Anche noi abbiamo inviato le nostre osservazioni al Ministero dell’Ambiente, rimarcando la necessità che determinati rischi si accettano e si respingono anche in ragione delle alternative possibili. Se Le energie geotermiche sono rinnovabili vuol dire che saranno a disposizione della collettività per migliaia di anni. Quindi, se dovesse subentrare una fame di energia che potrebbe mettere in ginocchio la nostra società iper tecnologica e post industriale, allora i rischi dovuti alle trivellazioni e alla pratica di reiniezione gioco forza diventerebbero accettabili, addirittura auspicabili. Oggi però, non ci sono queste condizioni, perché a muovere questo progetto al momento è solo un business industriale…

Abbiamo chiesto al Professor Giuseppe Mastrolorenzo, primo ricercatore dell’Osservatorio Vesuviano, un’analisi dei fattori che a suo giudizio rendono improponibile le attività geotermiche nell’area calderica flegrea. Il noto vulcanologo ci ha consentito di accedere alle osservazioni che ha sviluppato e inviato al Ministero dell’Ambiente. Ve le proponiamo qui di seguito, anche se in una forma riassuntiva.

<< Nella zona dove è stato presentato un progetto d’installazione di un impianto geotermico, ovvero nell’area epicentrale Solfatara – Pisciarelli nei Campi Flegrei, si è avuto recentemente uno sciame sismico di circa 45 scosse con ipocentri superficiali e a bassa magnitudo. Il 7 ottobre del 2015, eventi sismici analoghi indussero non pochi residenti ad abbandonare le proprie abitazioni, così come in alcune scuole i dirigenti scolastici decisero di evacuare i plessi a loro affidati.    

Una ricerca pubblicata sulla rivista Nature- Scientific Reports nell'agosto del 2015 dal dott. Luca D'Auria e altri ricercatori INGV e CNR, ad oggetto le deformazioni del suolo avvenute tra il 2012 e 2013, ha dimostrato come in detto periodo si sia verificata probabilmente una risalita di magma fino a circa 3 Km. dalla superficie, proprio al di sotto di una zona che potremmo definire centrale della caldera flegrea.
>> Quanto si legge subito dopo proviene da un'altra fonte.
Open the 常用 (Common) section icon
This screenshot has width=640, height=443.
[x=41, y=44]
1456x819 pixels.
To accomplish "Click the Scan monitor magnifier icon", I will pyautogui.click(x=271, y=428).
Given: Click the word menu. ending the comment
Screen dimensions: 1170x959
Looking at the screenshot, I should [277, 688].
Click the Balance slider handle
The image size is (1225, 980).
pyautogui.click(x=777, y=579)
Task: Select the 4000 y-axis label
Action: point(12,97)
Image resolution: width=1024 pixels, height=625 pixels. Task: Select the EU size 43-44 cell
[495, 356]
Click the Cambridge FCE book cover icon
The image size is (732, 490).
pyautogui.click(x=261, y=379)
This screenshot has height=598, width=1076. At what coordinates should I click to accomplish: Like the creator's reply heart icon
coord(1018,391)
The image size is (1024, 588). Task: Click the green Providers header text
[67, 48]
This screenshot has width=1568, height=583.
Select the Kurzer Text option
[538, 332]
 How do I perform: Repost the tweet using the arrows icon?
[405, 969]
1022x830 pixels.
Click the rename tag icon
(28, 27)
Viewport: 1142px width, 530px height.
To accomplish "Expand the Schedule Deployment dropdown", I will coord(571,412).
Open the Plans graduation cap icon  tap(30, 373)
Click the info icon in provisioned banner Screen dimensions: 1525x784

Tale risultato ha evidenziato la scarsa rilevabilità della possibile risalita di corpi magmatici dal profondo, ma anche un’analoga e oggettiva difficoltà a individuare nell’attualità le intrusioni già esistenti, nonostante si disponga di un sistema di monitoraggio areale di una certa efficienza. Quindi, non conoscendo la posizione e l’estensione delle protuberanze magmatiche eventualmente presenti a bassa profondità nell'area di Agnano - Pisciarelli, risulta alquanto sconsigliabile procedere con attività di trivellazioni, onde evitare di innescare indesiderati processi perturbativi nella zona calderica anche di tipo esplosivo.

L’area di Agnano – Pisciarelli (Scarfoglio), è strategica e prioritaria per il monitoraggio geofisico e geochimico della caldera attiva dei Campi Flegrei, soprattutto perché esiste un database ultradecennale di tutto rispetto dei dati di monitoraggio del super vulcano flegreo, che sarebbe il caso di non alterare con valori e misure che sarebbero compromesse nella loro naturalità dai processi di trivellazione, emungimento e reiniezione dei fluidi caldi prelevati dal sottosuolo.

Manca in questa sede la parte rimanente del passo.